» **The task**
Determine how many lines in the records hold the word "left". Return the number alone.

(Records contained in a dataset)
╔══

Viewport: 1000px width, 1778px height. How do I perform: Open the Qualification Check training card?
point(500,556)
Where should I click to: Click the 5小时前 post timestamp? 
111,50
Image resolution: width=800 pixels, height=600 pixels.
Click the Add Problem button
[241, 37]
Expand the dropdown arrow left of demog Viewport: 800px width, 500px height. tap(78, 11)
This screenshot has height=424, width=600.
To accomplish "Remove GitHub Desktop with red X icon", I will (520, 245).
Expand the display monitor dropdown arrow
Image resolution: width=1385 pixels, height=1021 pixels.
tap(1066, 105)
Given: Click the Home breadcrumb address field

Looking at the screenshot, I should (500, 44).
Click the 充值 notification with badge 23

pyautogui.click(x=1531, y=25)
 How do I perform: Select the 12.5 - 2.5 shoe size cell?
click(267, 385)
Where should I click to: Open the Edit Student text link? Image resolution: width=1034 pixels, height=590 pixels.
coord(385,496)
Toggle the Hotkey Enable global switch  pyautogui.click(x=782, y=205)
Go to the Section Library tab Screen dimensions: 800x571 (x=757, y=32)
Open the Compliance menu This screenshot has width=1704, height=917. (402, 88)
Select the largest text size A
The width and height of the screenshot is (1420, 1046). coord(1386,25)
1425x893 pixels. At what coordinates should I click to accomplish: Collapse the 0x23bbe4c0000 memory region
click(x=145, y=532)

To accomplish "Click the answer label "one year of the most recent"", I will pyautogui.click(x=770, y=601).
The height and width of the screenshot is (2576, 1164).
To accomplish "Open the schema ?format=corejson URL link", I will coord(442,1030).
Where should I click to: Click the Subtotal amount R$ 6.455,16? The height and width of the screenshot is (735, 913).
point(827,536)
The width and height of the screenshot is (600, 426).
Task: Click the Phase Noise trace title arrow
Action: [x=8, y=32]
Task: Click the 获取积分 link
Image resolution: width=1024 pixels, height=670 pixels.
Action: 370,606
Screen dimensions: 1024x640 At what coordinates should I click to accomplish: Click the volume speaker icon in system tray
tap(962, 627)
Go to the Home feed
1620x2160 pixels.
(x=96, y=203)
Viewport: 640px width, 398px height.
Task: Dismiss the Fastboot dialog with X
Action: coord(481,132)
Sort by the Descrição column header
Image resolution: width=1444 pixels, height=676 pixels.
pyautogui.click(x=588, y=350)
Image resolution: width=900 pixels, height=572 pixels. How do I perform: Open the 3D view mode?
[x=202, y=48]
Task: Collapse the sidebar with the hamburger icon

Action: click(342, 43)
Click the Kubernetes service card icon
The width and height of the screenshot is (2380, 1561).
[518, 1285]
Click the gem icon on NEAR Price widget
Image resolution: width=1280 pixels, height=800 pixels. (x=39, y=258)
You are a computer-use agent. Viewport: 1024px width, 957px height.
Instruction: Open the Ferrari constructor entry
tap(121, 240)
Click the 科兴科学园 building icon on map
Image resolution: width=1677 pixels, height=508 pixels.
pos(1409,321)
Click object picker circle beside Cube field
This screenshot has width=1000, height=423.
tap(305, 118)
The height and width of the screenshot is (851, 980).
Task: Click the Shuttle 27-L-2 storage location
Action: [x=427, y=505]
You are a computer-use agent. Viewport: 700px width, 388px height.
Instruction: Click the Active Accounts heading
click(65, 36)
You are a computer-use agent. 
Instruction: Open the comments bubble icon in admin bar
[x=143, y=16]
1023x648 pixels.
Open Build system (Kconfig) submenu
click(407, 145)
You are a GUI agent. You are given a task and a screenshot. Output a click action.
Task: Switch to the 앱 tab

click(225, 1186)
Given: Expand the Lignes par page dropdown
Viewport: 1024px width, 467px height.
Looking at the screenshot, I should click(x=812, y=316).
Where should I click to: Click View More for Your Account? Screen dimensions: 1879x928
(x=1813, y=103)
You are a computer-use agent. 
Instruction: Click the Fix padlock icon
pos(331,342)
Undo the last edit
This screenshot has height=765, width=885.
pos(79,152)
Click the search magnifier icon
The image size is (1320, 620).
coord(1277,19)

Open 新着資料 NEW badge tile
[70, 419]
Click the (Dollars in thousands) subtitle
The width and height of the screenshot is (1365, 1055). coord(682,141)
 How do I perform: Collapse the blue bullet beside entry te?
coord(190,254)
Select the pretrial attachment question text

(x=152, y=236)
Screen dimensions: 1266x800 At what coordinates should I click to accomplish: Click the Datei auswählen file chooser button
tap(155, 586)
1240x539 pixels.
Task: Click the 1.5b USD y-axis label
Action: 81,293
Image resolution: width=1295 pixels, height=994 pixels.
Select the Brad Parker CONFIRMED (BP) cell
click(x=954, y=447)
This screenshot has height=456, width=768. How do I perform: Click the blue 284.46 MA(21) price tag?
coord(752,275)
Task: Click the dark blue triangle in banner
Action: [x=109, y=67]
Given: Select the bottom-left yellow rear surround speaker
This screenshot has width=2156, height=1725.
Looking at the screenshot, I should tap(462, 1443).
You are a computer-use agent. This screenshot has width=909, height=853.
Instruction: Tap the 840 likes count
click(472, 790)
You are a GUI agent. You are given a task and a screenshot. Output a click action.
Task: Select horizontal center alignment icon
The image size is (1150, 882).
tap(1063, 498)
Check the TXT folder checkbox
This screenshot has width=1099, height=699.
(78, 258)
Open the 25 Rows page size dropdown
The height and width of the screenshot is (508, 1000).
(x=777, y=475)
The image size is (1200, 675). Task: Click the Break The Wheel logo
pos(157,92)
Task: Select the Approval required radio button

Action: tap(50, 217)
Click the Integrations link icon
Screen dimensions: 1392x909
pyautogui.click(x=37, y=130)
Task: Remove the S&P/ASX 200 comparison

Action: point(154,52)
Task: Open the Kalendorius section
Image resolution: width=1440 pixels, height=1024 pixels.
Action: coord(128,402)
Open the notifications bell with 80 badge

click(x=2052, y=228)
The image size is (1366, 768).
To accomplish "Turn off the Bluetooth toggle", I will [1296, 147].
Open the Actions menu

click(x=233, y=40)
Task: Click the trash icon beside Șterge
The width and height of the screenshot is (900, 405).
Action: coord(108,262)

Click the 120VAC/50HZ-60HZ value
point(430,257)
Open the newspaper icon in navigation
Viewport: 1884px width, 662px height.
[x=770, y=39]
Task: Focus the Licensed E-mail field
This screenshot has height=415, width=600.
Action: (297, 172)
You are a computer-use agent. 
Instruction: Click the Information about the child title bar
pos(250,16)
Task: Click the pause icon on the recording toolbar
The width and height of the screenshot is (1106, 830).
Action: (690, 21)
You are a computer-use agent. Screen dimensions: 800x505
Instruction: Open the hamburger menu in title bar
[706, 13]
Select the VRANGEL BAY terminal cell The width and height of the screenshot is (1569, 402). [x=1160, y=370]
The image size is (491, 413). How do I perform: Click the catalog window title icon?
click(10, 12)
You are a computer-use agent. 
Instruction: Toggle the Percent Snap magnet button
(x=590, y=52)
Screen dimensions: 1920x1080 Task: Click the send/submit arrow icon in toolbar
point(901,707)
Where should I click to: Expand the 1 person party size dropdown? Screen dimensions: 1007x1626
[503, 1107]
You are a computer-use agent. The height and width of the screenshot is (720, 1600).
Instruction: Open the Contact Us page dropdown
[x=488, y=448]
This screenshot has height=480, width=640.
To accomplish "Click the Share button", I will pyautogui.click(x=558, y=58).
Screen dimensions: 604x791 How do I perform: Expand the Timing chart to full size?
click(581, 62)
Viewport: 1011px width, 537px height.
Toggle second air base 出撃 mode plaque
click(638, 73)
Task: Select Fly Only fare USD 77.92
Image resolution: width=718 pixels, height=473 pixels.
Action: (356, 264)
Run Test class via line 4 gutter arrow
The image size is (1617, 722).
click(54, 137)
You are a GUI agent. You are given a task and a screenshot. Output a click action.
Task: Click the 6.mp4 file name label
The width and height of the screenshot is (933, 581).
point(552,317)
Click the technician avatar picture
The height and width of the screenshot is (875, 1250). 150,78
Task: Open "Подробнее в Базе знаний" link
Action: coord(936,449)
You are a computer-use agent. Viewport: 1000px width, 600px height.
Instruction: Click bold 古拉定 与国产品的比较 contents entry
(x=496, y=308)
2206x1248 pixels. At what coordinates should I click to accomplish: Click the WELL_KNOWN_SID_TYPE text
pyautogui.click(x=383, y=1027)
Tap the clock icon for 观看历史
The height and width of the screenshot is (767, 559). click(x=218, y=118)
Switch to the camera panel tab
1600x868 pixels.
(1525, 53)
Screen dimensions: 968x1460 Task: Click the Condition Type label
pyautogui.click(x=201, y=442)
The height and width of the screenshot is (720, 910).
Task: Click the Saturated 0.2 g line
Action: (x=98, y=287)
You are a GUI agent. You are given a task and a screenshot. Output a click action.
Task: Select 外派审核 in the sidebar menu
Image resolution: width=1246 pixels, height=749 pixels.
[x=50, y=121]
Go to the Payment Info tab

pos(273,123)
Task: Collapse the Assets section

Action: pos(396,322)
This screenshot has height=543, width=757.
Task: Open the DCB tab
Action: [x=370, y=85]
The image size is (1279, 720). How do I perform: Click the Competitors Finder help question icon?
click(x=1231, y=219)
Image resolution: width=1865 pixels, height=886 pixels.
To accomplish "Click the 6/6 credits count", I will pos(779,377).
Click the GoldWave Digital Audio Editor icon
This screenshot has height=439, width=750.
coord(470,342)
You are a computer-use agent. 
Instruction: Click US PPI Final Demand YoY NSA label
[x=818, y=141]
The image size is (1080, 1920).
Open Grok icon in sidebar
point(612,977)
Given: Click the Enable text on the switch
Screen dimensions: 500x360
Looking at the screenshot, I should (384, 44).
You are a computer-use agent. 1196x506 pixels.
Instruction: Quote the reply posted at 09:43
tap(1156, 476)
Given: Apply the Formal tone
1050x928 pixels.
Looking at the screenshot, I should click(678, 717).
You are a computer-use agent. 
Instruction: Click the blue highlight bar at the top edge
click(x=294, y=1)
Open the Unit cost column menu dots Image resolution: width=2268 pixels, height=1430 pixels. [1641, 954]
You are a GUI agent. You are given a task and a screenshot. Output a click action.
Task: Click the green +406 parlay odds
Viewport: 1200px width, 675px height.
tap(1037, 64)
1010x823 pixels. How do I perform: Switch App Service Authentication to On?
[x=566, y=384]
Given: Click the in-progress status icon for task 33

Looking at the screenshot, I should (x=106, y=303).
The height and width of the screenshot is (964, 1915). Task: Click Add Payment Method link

╚══

» **Exercise answer**
2